Quand il releva les yeux sur Derek, il fut choqué par ce qu'il trouva dans les yeux du loup. Il avait déjà vu ce genre de regard, il y a longtemps, quand il était enfant et que sa mère disait quelque chose de ridicule et que son père était assis à l'écouter. Elle remarquait ce regard et oubliait ce qu'elle était en train de dire. Stiles était incapable de se souvenir de ce qu'il s'était passé une seconde plus tôt. Puis, il remarqua que ses poignets ne le brulaient pas. Il n'avait pas froid. Il se sentait bien. Il fut terrifié. Derek se redressa, lâcha ses poignets et fit un pas en arrière. Il s'éclaircit la gorge et s'excusa. Et Stiles était gelé.

« Est-ce qu'on peut aller se promener ? » demanda-t-il. Derek le regarda avec surprise, puis il hocha la tête. Il fit quelques pas lents en arrière et attendit que Stiles commence à le suivre pour réellement avancer.

Ils marchèrent l'un à côté de l'autre. Derek ne pouvait s'empêcher de remarquer qu'il ne s'était pas tenu aussi près de Stiles depuis plus d'une semaine. Il ne le touchait même pas, pourtant son bras le picotait. Il lui lançait des coups d'œil qu'il espérait discret, mais l'autre avait les yeux rivés sur la neige qui tombait. « À quoi tu penses ? » ça valait le coup d'essayer.

« Que la pluie aussi tombe du ciel mais que personne n'aime ça. Après, il fait froid et la pluie se change en neige et soudainement, on joue avec et on trouve ça magnifique.
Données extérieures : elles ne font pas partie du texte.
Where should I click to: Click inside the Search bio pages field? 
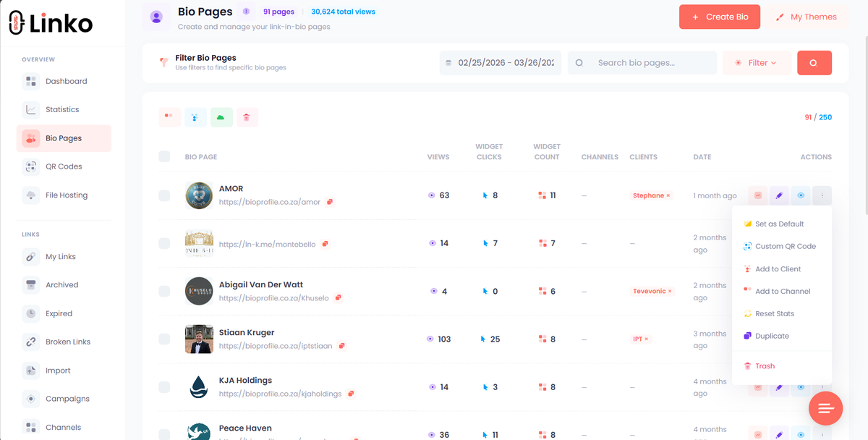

Personne ne penserait à se lancer de la pluie.

- Tu peux sauter dans une flaque d'eau.

- Tu peux faire des anges de neige.

- D'accord, » céda Derek, « la neige gagne. » Stiles sourit.

Sa main effleura celle de Stiles et il essaya de ne pas y penser. Deux des doigts de Stiles s'accrochèrent aux siens et il tenta de ne pas s'agripper. Puis, la main disparut et il se força à ne pas être triste. Finalement, Stiles vint saisir sa main, sans aucune marque d'hésitation, sans aucune trace de gant et Derek serra la sienne en retour.

En centre-ville, les enfants jouaient en criant dans la neige, leurs parents assis sur des bancs ou jouant avec eux. Les lampadaires étaient décorés de rouges et de verts, les vitrines des boutiques montraient des cadeaux aux papiers d'or. Les passants étaient couverts d'épais manteaux et d'écharpes et de bonnets, certains tenaient des sacs remplis de choses à offrir. Il y avait une odeur sucrée dans l'air qui venait d'un stand de nourriture, à l'entrée du parc, qui émettait une fumée chaude. Une atmosphère joyeuse flottait autour d'eux, que Stiles admirait avec les yeux brillants d'un enfant.

Il trembla. « Tu as froid ? » Stiles hocha la tête, mais ne put s'empêcher de sourire. C'était un bon froid, un vrai froid, de ceux qui disparaissent quand vous vous trouviez dans un endroit chaud. « Tu veux aller te réchauffer quelque part ? » Il le questionna du regard, alors Derek regarda autour de lui avant de tirer doucement sur sa main pour le guider.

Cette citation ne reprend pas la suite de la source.